**DIRECTIVES**
a. Answer these about the Themes for Young Lovers text, marking each answer (i), (ii), (iii):
(i) Who produced the album?
(ii) What catalog number did Columbia Records give it?
(iii) How many weeks in total did it stay on the Cashbox pop albums chart?
b. Please reproduce word for word the part of the Themes for Young Lovers text starting with "Percy Faith and His Orchestra chronology" and going on through "(catalog no. CL2023).".

Studio album by Percy Faith and His Orchestra
- Released: 1963
- Genre: Easy listening
- Label: Columbia
- Producer: Ed Kleban

Percy Faith and His Orchestra chronology
| Shangri-La! (1963) | Themes for Young Lovers (1963) | Great Folk Themes (1964) |

= Themes for Young Lovers =

Themes for Young Lovers is a 1963 album by Percy Faith and His Orchestra. It was released in 1963 by Columbia Records (catalog no. CL2023).

Professional ratings
Review scores
| Source | Rating |
| AllMusic | Star Half star |
| Cashbox | Positive (Popular picks) |

== Chart performance ==
The album debuted on Billboard magazine's Top LP's chart on June 29, 1963, and peaked at the No. 12 spot, and remained on the chart for 13 weeks. It debuted on the Cashbox pop albums chart in the issue dated June 15, 1963, and remained on the chart for a total of 35 weeks, peaking at number 13.

**DATA EXTRACT**

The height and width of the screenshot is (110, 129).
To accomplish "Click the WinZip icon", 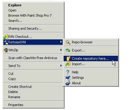I will click(6, 50).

**SET OF ANSWERS**
a.
(i) Ed Kleban
(ii) CL2023
(iii) 35 weeks

b.
Percy Faith and His Orchestra chronology
| Shangri-La! (1963) | Themes for Young Lovers (1963) | Great Folk Themes (1964) |

= Themes for Young Lovers =

Themes for Young Lovers is a 1963 album by Percy Faith and His Orchestra. It was released in 1963 by Columbia Records (catalog no. CL2023).